■ Directions ■
Please repeat the entries word for word, from the line containing "Image resolution: width=961" through the line containing "(x=510, y=170)".

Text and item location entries
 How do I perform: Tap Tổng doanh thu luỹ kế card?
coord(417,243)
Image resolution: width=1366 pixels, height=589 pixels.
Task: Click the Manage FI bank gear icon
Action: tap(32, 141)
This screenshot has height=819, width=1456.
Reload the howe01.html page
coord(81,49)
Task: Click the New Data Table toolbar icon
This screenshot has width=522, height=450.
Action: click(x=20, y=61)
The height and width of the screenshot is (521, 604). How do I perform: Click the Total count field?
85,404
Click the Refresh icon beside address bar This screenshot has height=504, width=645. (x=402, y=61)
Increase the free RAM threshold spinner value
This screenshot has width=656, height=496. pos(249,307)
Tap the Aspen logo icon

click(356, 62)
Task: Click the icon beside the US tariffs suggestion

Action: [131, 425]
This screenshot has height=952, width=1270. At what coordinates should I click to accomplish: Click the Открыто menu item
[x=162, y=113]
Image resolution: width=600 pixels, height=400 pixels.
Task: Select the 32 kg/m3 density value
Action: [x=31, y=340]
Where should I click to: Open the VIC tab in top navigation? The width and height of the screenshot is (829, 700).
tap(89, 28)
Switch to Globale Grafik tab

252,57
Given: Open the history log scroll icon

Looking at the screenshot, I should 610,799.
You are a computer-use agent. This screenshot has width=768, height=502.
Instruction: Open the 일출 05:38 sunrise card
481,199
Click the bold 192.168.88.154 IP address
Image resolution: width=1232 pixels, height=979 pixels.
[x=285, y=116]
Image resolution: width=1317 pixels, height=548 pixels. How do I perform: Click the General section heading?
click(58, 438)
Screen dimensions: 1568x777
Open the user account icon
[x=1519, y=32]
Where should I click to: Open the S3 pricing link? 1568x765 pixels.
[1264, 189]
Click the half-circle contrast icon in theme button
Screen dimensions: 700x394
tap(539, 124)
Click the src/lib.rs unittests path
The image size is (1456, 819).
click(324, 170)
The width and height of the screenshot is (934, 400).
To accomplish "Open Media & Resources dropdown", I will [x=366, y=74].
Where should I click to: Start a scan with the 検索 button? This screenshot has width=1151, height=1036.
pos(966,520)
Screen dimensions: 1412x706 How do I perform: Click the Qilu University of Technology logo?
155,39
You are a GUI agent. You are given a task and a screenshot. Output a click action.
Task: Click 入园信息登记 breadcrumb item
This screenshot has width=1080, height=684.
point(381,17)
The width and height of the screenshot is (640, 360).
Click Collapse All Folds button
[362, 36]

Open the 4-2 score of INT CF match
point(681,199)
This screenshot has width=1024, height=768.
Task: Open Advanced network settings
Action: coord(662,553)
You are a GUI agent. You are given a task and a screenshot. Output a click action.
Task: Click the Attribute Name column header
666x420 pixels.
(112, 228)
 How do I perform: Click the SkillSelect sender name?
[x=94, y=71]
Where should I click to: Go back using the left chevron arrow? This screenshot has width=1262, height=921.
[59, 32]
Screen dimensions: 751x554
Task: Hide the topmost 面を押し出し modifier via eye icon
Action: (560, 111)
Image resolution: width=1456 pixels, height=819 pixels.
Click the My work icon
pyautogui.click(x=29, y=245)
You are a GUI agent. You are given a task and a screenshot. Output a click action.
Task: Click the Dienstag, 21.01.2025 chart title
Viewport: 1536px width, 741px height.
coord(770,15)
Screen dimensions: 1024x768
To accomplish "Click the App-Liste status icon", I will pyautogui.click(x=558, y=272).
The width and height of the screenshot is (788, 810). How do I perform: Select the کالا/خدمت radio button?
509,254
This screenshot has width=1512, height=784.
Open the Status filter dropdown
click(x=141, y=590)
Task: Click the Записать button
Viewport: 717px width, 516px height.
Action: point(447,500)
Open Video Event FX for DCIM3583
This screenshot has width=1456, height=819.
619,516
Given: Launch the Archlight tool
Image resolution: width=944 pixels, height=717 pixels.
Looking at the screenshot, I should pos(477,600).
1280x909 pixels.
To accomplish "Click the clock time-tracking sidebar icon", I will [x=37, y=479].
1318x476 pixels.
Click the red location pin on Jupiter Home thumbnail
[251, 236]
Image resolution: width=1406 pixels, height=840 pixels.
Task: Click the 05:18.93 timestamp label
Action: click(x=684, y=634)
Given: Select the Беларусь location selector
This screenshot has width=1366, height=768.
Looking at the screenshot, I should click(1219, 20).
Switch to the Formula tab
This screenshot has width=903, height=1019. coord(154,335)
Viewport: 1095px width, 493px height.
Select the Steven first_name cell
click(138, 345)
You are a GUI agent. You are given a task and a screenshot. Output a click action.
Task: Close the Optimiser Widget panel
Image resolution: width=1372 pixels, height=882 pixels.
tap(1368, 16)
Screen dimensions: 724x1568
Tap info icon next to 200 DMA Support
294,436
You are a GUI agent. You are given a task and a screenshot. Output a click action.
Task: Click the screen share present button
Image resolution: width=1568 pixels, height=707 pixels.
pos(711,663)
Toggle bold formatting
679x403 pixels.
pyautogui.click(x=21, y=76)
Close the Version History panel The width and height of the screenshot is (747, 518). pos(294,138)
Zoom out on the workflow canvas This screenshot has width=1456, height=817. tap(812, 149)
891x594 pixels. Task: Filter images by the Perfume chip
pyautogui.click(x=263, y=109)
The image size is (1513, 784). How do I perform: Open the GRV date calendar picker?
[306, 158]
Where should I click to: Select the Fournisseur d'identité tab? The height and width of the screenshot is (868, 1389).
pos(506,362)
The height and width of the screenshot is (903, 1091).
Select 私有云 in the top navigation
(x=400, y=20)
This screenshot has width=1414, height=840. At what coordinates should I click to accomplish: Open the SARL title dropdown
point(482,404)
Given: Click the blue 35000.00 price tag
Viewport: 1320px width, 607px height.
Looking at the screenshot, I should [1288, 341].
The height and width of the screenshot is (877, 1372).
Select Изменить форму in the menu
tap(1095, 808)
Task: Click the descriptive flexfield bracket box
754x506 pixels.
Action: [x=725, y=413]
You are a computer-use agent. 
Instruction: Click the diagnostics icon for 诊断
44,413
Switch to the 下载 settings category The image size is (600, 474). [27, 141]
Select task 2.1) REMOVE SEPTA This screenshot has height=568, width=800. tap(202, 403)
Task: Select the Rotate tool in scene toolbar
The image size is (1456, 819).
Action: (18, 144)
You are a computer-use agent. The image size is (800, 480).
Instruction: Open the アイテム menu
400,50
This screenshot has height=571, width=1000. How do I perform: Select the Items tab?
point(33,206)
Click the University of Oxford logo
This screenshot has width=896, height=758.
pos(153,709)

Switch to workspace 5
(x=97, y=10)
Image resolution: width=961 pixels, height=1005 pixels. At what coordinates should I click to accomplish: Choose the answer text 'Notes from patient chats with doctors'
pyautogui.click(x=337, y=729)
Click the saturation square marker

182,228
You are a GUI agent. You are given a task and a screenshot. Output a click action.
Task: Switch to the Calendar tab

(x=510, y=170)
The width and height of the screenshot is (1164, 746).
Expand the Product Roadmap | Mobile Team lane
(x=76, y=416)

■ Reply to the exercise ■
Image resolution: width=961 pixels, height=1005 pixels. At what coordinates should I click to accomplish: Choose the answer text 'Notes from patient chats with doctors'
pyautogui.click(x=337, y=729)
Click the saturation square marker

182,228
You are a GUI agent. You are given a task and a screenshot. Output a click action.
Task: Switch to the Calendar tab

(x=510, y=170)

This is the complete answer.